"Ride a Cock Horse to Banbury Cross" is an English language nursery rhyme connected with the English town Banbury in Oxfordshire. It has a Roud Folk Song Index number of 21143.

Lyrics

Common modern versions include:
Ride a cock-horse to Banbury Cross,
To see a fine lady upon a white horse;
Rings on her fingers and bells on her toes,
And she shall have music wherever she goes.

Alternative version:
Ride a cock-horse to Banbury Cross,
To buy little Johnny a galloping horse;
It trots behind and it ambles before,
And Johnny shall ride till he can ride no more.

Origins
The modern rhyme is the best known of a number of verses beginning with the line "Ride a cock-horse to Banbury Cross", some of which are recorded earlier. These include a verse printed in Tommy Thumb's Pretty Song Book (c. 1744), with the lyrics:

Ride a cock-horse
To Banbury Cross,
To see what Tommy can buy;
A penny white loaf,
A penny white cake,
And a two-penny apple-pie.

A reference in 1725 to 'Now on Cock-horse does he ride' may allude to this or the more famous rhyme, and is the earliest indication we have that they existed. The earliest surviving version of the modern rhyme in Gammer Gurton's Garland or The Nursery Parnassus, printed in London in 1784, differs significantly from modern versions in that the subject is not a fine lady but "an old woman". The version printed in Tommy Thumb's Song Book in America in 1788, which may have been in the original (c. 1744) edition, has the "fine lady", but the next extant version, in The Tom Tit's Song Book (printed in London around 1790), had:

A ring on her finger,
A bonnet of straw,
The strangest old woman
That ever you saw.

Interpretations
The instability of the early recorded lyrics has not prevented considerable speculation about the meaning of the rhyme.

A medieval date had been argued for the rhyme on the grounds that the bells worn on the lady's toes refer to the fashion of wearing bells on the end of shoes in the fifteenth century, but given their absence from so many early versions, this identification is speculative.

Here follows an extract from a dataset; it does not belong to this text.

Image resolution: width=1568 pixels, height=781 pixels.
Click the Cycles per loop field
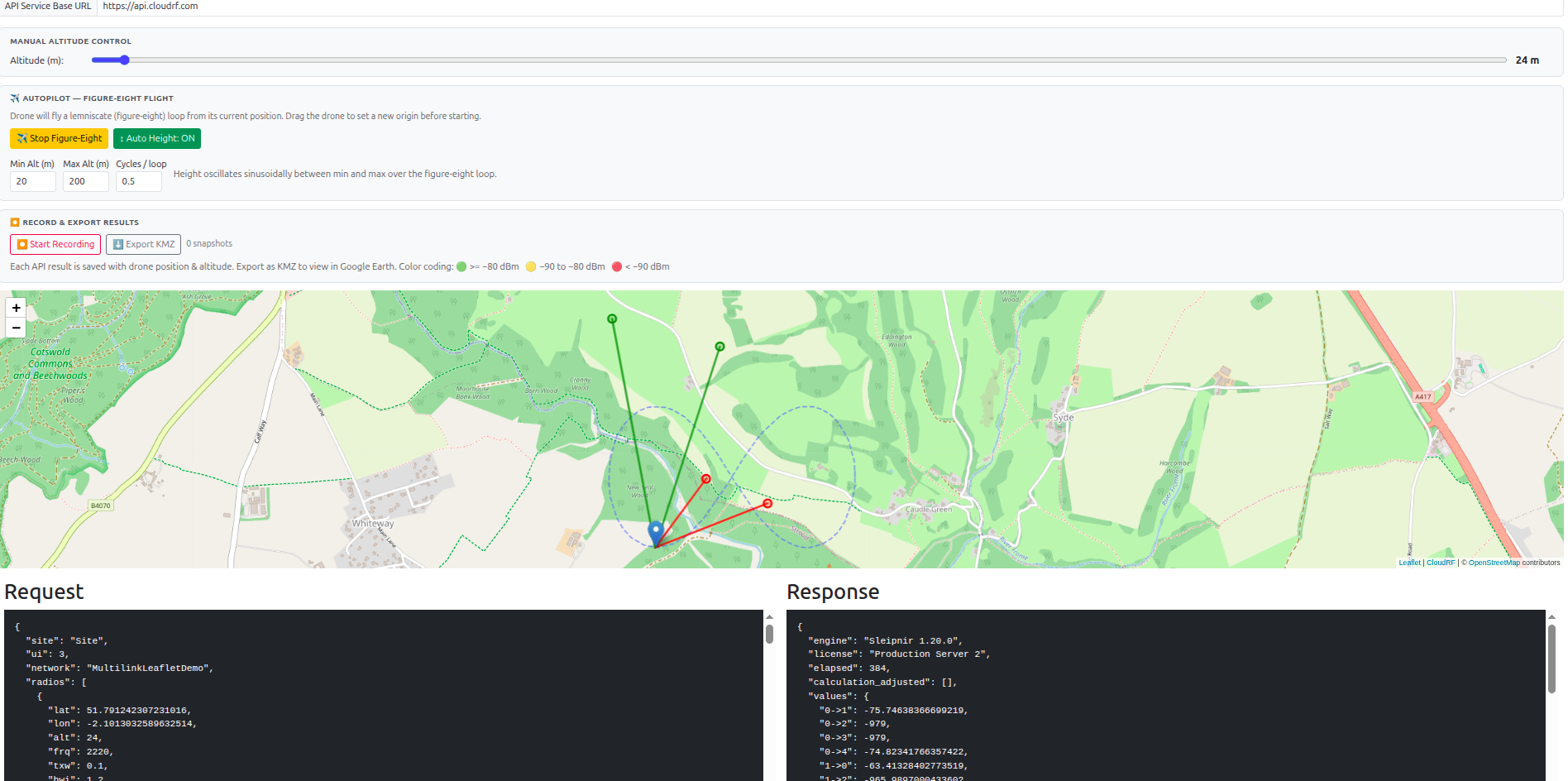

Similarly, the main Banbury Cross was taken down around 1600, but other crosses were present in the town and, as is often the case, the place may have retained the name, so it is difficult to argue for the antiquity of the rhyme from this fact.

A "cock horse" can mean a high-spirited horse, and the additional horse to assist pulling a cart or carriage up a hill. It can also mean an entire or uncastrated horse. From the mid-sixteenth century it also meant a pretend hobby horse or an adult's knee. There is also an expression "a-cock-horse", meaning "astride". The Cock Hotel, Stony Stratford of 'Cock and Bull' fame might also have been the supplier of the horse for the leg of the journey to Banbury.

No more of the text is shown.